Questo tratto di lettera si legge in nota a pag. 263 della Guerra degli Spagnuoli contro Papa Paolo IV del Nores, pubblicata per cura di L. Scarabelli. Dopo ciò sembra, che non abbiano valore di sorta le avvertenze scritte dal signor Arbib nella edizione per lui fatta a Firenze delle Storie del Varchi intorno al caso di Cosimo Gheri.

[17.] Lettera di F. Gonzaga al suo segretario Natale Musi.

[18.] Lettera del medesimo: del 6 maggio 1547.

[19.] Giorno uziaco, ovvero oziaco, vale malurioso, e infausto; gli è corruzione di egiziaco; il Varchi afferma essere voce di volgo florentino, lib. II della Storia fior.; pure per tale non si registra dal Vocabolario della Crusca, e occorre adoperata da forbiti scrittori.
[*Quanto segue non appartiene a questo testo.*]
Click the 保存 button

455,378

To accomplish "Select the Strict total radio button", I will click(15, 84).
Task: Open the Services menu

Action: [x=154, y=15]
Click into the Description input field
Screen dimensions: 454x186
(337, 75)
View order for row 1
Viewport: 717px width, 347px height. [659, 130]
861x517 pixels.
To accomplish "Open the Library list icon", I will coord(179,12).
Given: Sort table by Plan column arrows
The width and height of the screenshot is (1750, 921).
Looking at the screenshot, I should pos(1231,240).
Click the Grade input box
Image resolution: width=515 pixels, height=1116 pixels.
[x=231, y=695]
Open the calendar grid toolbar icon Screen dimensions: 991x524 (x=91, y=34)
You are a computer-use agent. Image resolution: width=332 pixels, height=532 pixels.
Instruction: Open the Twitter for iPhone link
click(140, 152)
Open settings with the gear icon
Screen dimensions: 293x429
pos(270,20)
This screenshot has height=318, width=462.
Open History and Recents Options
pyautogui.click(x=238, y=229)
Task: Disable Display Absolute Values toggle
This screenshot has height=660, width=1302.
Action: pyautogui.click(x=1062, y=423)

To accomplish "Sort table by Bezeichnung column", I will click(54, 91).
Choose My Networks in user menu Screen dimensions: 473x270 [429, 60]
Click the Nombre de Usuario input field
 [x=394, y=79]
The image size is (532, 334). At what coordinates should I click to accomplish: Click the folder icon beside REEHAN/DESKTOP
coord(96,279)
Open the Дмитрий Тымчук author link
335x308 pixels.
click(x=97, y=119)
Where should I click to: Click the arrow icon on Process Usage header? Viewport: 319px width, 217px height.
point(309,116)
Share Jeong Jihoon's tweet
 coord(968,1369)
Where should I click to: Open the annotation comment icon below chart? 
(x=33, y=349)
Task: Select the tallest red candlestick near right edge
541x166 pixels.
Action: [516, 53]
[20.] Nella lettera scritta dal Mendozza oratore di Cesare a Roma il 18 Settembre 1547 si legge: «gastò la mayor parte del tempo en contar suas felicidades per compararse a Tiberio imperador.» Tra le favole dei presagi che annunziarono la morte di Pierluigi, registro anco questa: un buffone, si dice, averlo consigliato di guardarsi da Plac; volendo indicare prima il luogo dove sarebbe accaduta la strage, dacchè su le monete del Duca Piacenza con parola latina abbreviata si segnasse Plac; e poi i nomi dei congiurati con la lettera iniziale che gl'incomincia, perocchè si chiamassero Pallavicino, Landi, Anguissola e Confalonieri. In questa medesima maniera gli oziosi formarono la Cabal consorteria, che governò la Inghilterra dopo la caduta del Clarendon traendola dalle iniziali dei cinque ministri Clifford, Arlington, Bukingam, Ashley, Lauderdale; e i Gesuiti di trastulli solenni inventori composero Prope, sigla comprensiva la gran riforma, e l'avviamento della loro vita propria su la via del paradiso Povertà, Ritiro, Orazione, Penitenza, Esami, come si legge nella vita del padre Segneri, la quale regola però non fece ostacolo a cotesto buon gesuita, come si ricava dalle sue lettere, di chiedere al granduca Cosimo ottimo vino, e di accettare da lui e dal Papa casse di cioccolatte, e conserve preziose, e bacili di ortolani e trote di libbre 25 l'una, ed altre coserelle per cui i gesuiti, che se ne intendono, dicono, che chi fa buona vita fa buona morte.